In [1]:
import csv
import numpy as np 
import pandas as pd 
import random
import matplotlib.pyplot as plt
# sklearn modules
from sklearn import preprocessing
from sklearn.model_selection import train_test_split
from sklearn.model_selection import ShuffleSplit
from sklearn.decomposition import PCA
from sklearn.svm import SVR
# Metric mean squared error, the lower the better
from sklearn.metrics import mean_squared_error

def read_csv(csv_file):
    '''Returns numpy array and panda version of the file'''
    csv_file = csv_file +".csv"
    df = pd.DataFrame()
    df = df.from_csv(csv_file, header=0, sep=',', index_col=0)
#n=df.shape[0] # number of samples
#d=df.shape[1] # number of features
    array = np.asarray(df,dtype="|S6")
    if np.shape(array)[1] == 1:
        array = array.ravel()
    return array, df

def publish_pred(y_pred, file_name):
    df = pd.DataFrame()
    df = df.from_csv("reg_sample_submission.csv", header=0, sep=',', index_col=0)
    df["Output"] = list(y_pred)
    df.to_csv(file_name)

tr_in, df_in = read_csv("reg_train_in")
tr_in = np.asarray(tr_in,dtype="float64")
tr_out, df_out = read_csv("reg_train_out")
tr_out = np.asarray(tr_out,dtype="float64")
te_in, df = read_csv("reg_test_in") # Still have to deal with NaNs best


X = preprocessing.scale(tr_in)# Clean (mean 0, variance 1) data-set
y = tr_out

# Training and Testing sets for cv

In [7]:
cv = ShuffleSplit(n_splits=1,  test_size=0.35, random_state=random.randint(0,20), train_size=None) # 10_splits
for train_index, test_index in cv.split(X):
    print("TRAIN:", len(list(train_index)), "TEST:", len(test_index))

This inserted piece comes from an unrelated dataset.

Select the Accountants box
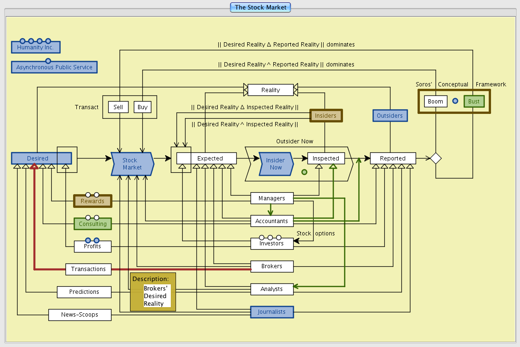The height and width of the screenshot is (347, 520). click(271, 221)
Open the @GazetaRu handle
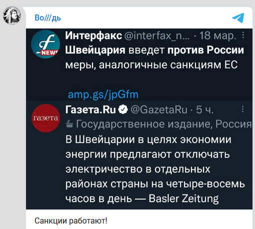This screenshot has width=255, height=229. pyautogui.click(x=159, y=110)
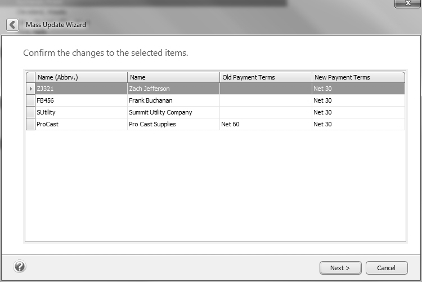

('TRAIN:', 22230, 'TEST:', 11970)


In [8]:
X_train , y_train = X[train_index], y[train_index]
Xs , ys = X[test_index], y[test_index]

In [2]:
mean_tr = np.mean(tr_in,axis = 0)
std_tr = np.std(tr_in,axis = 0)
df = pd.DataFrame()
df = df.from_csv("reg_test_gp.csv", header=None, sep=',', index_col=None)
te_gp= np.asarray(df,dtype="float64")
X_test = np.divide(np.add(te_gp,-mean_tr),std_tr)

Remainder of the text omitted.